§ AVAILABLE DATA
◆ ◆ ◆
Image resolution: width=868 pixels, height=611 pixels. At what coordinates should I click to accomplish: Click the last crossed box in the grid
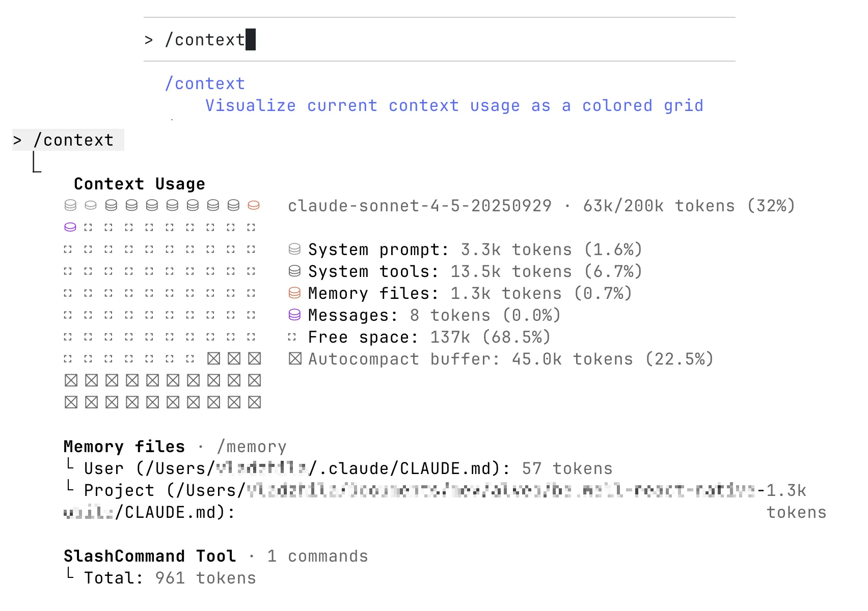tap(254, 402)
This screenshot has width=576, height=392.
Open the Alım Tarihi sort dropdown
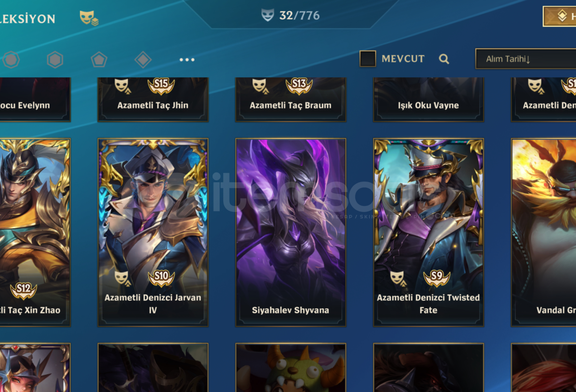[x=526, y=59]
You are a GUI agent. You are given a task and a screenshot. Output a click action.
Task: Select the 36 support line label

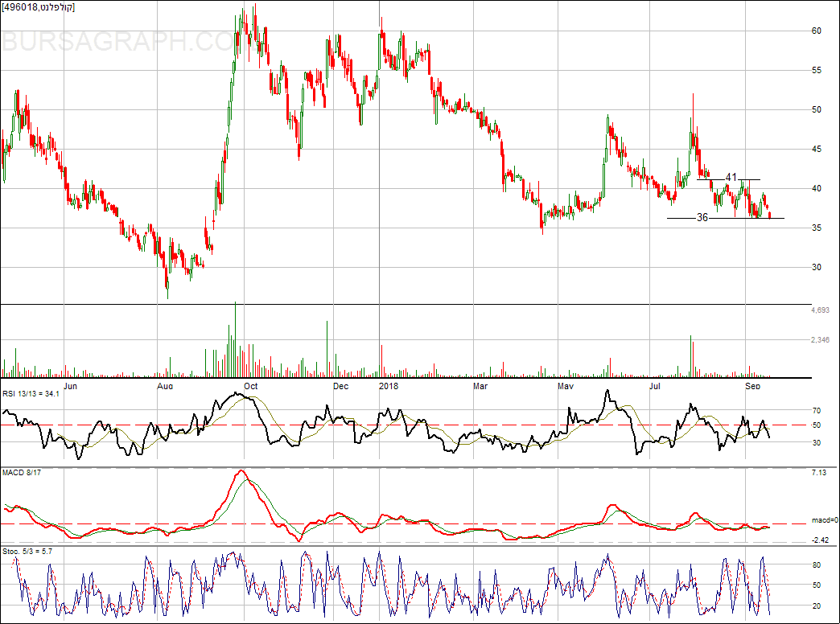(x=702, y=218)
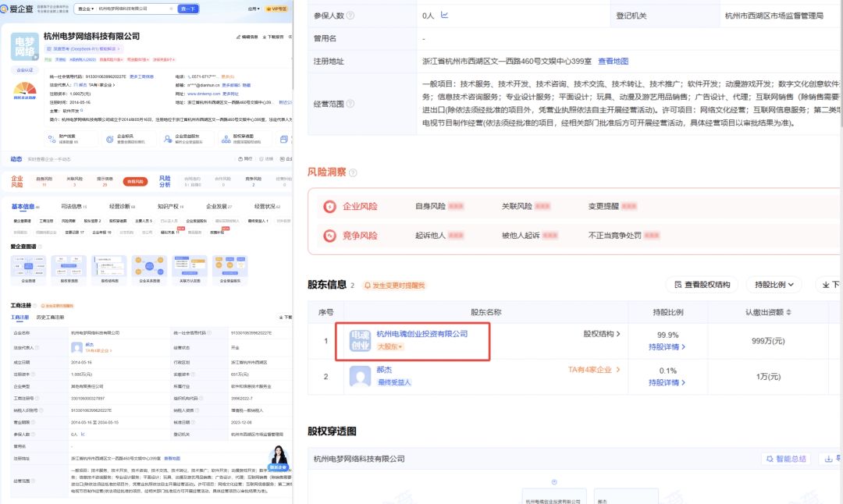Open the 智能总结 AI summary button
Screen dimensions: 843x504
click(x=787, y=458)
◆ ◆ ◆
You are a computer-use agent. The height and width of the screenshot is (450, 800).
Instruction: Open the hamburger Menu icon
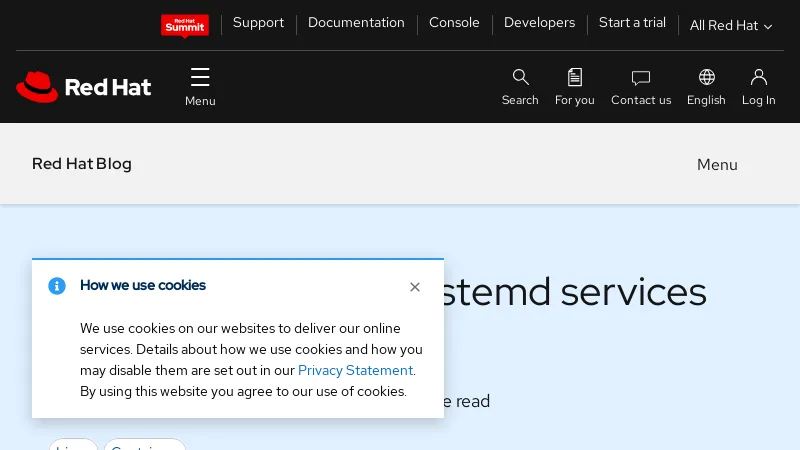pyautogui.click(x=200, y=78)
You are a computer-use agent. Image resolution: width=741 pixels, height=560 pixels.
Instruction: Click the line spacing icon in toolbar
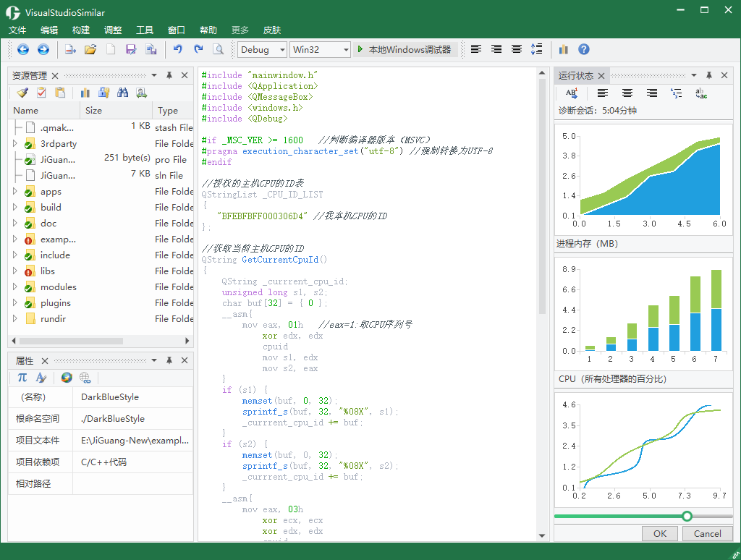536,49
◆ ◆ ◆
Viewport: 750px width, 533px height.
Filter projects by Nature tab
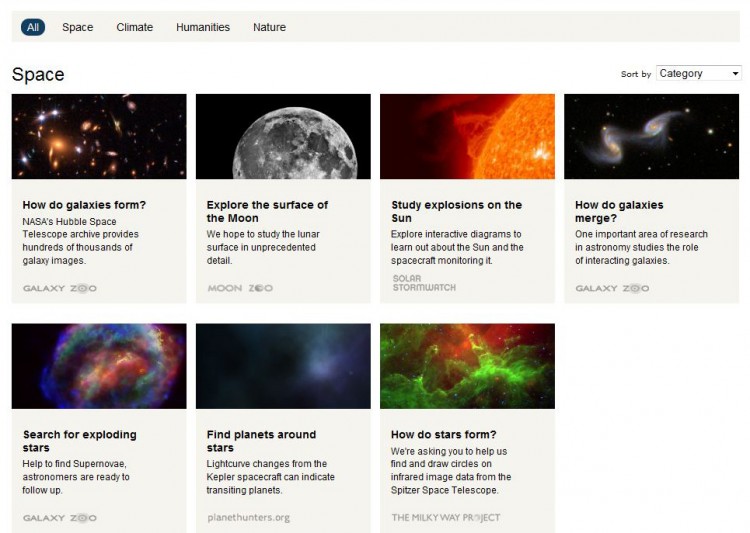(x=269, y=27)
◆ ◆ ◆
§ WHAT TO DO
Search the entries for the string "screenshot" and return each line where it turns up.

§ ANSWER AREA
This screenshot has width=576, height=392.
You are a GUI agent. You are given a task and a screenshot. Output a click action.
You are a computer-use agent. The height and width of the screenshot is (450, 800).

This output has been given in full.